The latest account to land on his desk was received last month. The report read: "On Saturday 13th September, my wife and I were walking though Cannock Chase near to Stile Cop with our dog. Once we had entered the woodland, and the road was no longer visible, we started to hear the giggling noise of a little girl.

"To our amazement, a child, no taller than one metre in height appeared as if out of nowhere further up the path in front of us. We stopped dead in our tracks after noticing her eyes had no colour. Her head was tilted to the side in much the same way it would appear if she had been hung.

"She stared at us for around five minutes before running away into a densely grouped area of trees. My wife wanted to follow her, but I was having none of it."

Lee , who works as a commercial blog writer, describes it as typical of the sightings that have been told to him.

He said: "It's mostly people walking their dogs, it's usually in the daytime and they are alerted by giggling, the girl appears about 100 metres in front and if they try and move towards her, she runs off into the trees or, in a couple of cases, disappears in front of them.

"It's good to get couples contacting me because it means they can corroborate each other's sighting."

The account in his book which sparked the flurry of emails on the black-eyed child to his website was by his aunt in 1982, when she was 18.

Lee, of Rumer Hill, Cannock, says: "There are people out there who sound trustworthy enough in emails but when you go to interview them it's clear they're just having a laugh.

"But after a while you build up a file of genuine research, and it makes you wonder."

But it's not all about the paranormal. Lee ventures a rational explanation for apparent sightings of puma-like cats on the Chase, which have received more press than any other phenomena reported in the area.

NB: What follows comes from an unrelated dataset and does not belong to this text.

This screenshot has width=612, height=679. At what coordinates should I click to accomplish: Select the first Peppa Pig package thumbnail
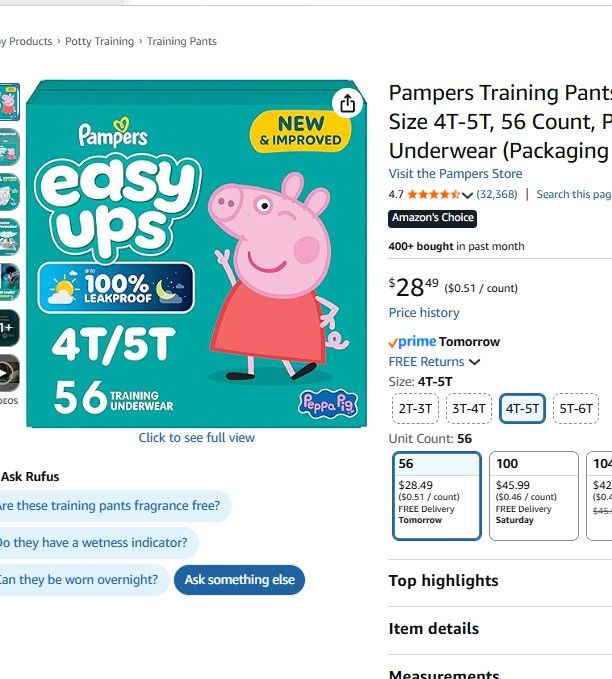click(x=9, y=102)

He believes the 1976 Dangerous Animals Act, which made it illegal to keep fierce and predatory creatures as pets without a licence, may have prompted some people to release their wild beasts into countryside locations.

Although many would have struggled to survive unaided, he speculates whether some species might have been more suited to the English climate than others and been breeding secretly for the last 40 years.

He cites the discovery in 1989 of the body of an Asian jungle cat in Ludlow, around 25 miles from Cannock Chase, which some believe could have mated with local domestic cats, creating a race of super-moggies, although he notes the 'serious research community' are notably divided on the issue.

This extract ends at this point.